# A special case of the grand canonical ensemble

Homework Statement:
Can we consider the internal energy ##U## constant and only allow for the number of particles ##N## to vary, in the grand canonical ensemble?
Relevant Equations:
$$\mu = -T \left(\frac{\partial S}{\partial N}\right)_{U,V} \hspace{1cm} (1)$$
$$\frac{1}{T} = \left(\frac{\partial S}{\partial U} \right) \hspace{1cm} (2)$$
In addition to the homework statement and considering only the case where ##U= constant## and ##N = large## : Can we also consider the definition of chemical potential ##\mu## and temperature ##T## as in equations ##(1)## and ##(2)##, and use them in the grand partition function?
# # #
- _List of tasks_
A: List every physical quantity that the grand canonical ensemble thread names in words, and give the symbol it uses for each.
B: Answer these from the grand canonical ensemble thread:
(i) Which quantity does the homework statement propose keeping constant?
(ii) Which two quantities are held fixed in the partial derivative of equation (1)?
(iii) Where does the final question propose using the definitions of μ and T?
C: Write the next part of the grand canonical ensemble thread, carrying on after its final question.
# # #
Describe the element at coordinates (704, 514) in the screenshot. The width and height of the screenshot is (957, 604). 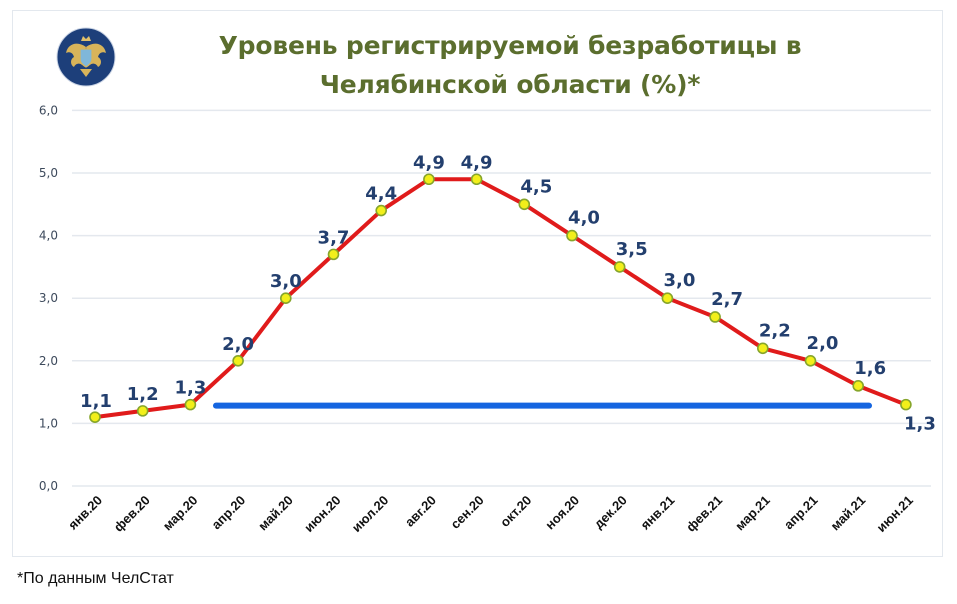
I see `x-tick-label: фев.21` at that location.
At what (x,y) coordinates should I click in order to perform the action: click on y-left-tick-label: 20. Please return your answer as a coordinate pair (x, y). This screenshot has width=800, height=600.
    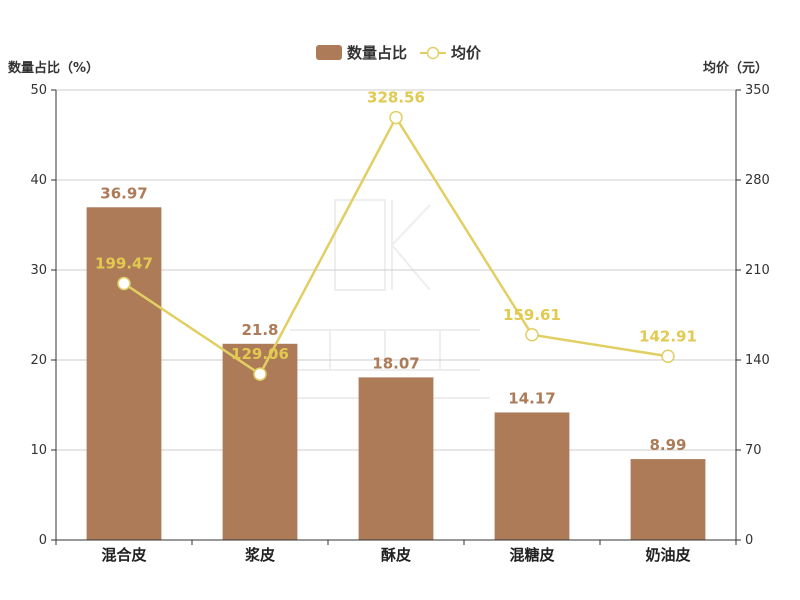
    Looking at the image, I should click on (38, 360).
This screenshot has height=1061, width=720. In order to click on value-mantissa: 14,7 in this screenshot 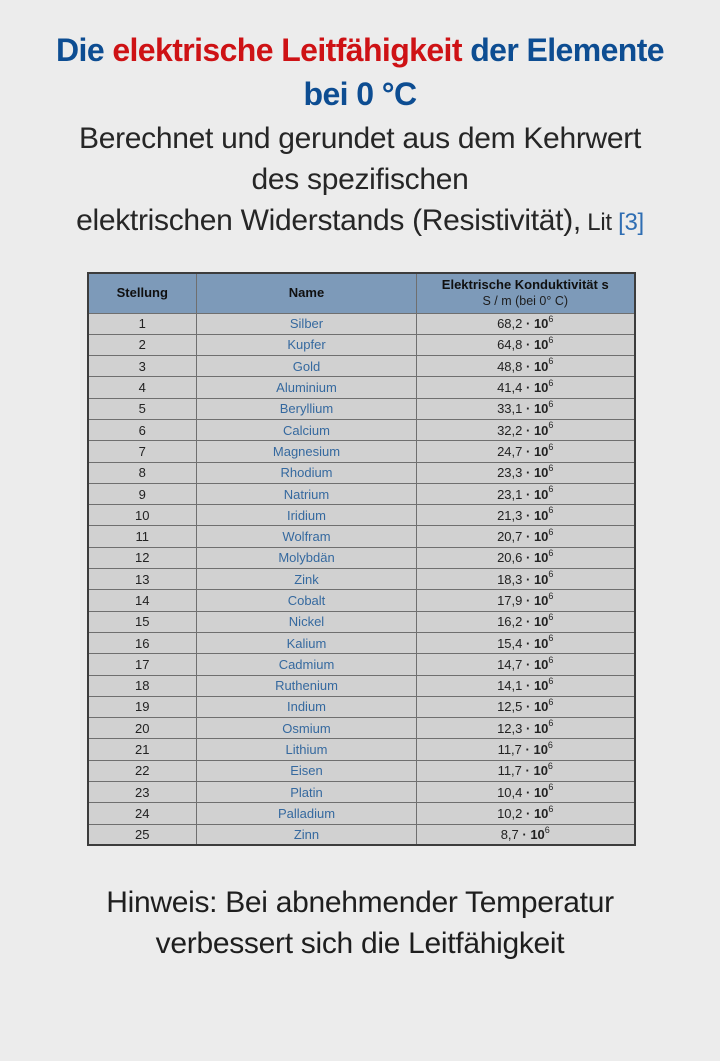, I will do `click(510, 664)`.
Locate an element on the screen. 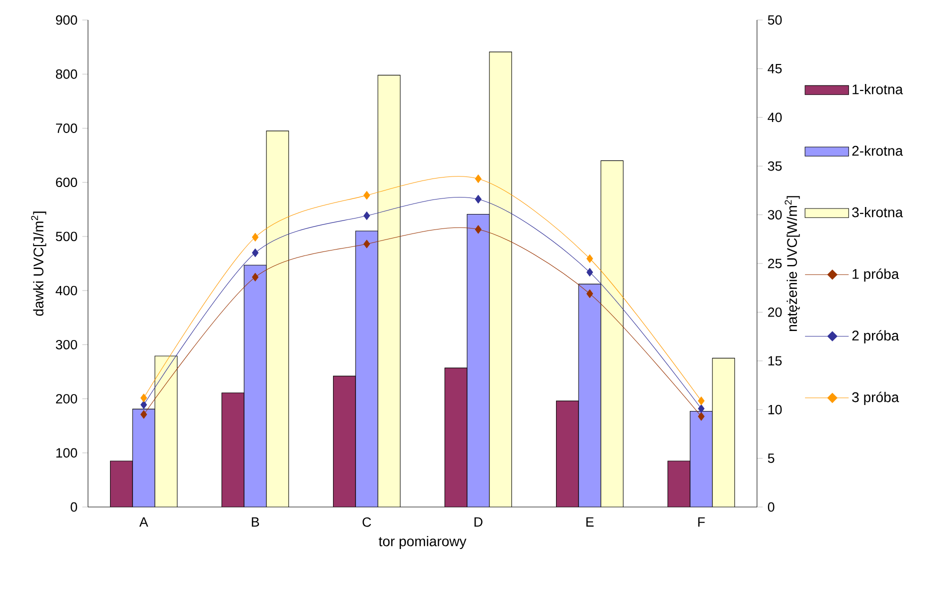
# # #
- _Results of the exercise_
A: internal energy (U), number of particles (N), chemical potential (μ), temperature (T)

B:
(i) The internal energy U.
(ii) U and V.
(iii) In the grand partition function.

C:
More specifically, we can take the case of an Einstein Solid and the Schroeder's definition of internal energy ##U = qhf##. Assuming that ##U## is depending only on a constant number of energy quanta ##q## and allowing only ##N## to vary. Can we use the grand partition function and ##(1), (2)##, for calculating the average value of ##N##? In this case of an Einstein Solid, we also assume that ##N \gg q##.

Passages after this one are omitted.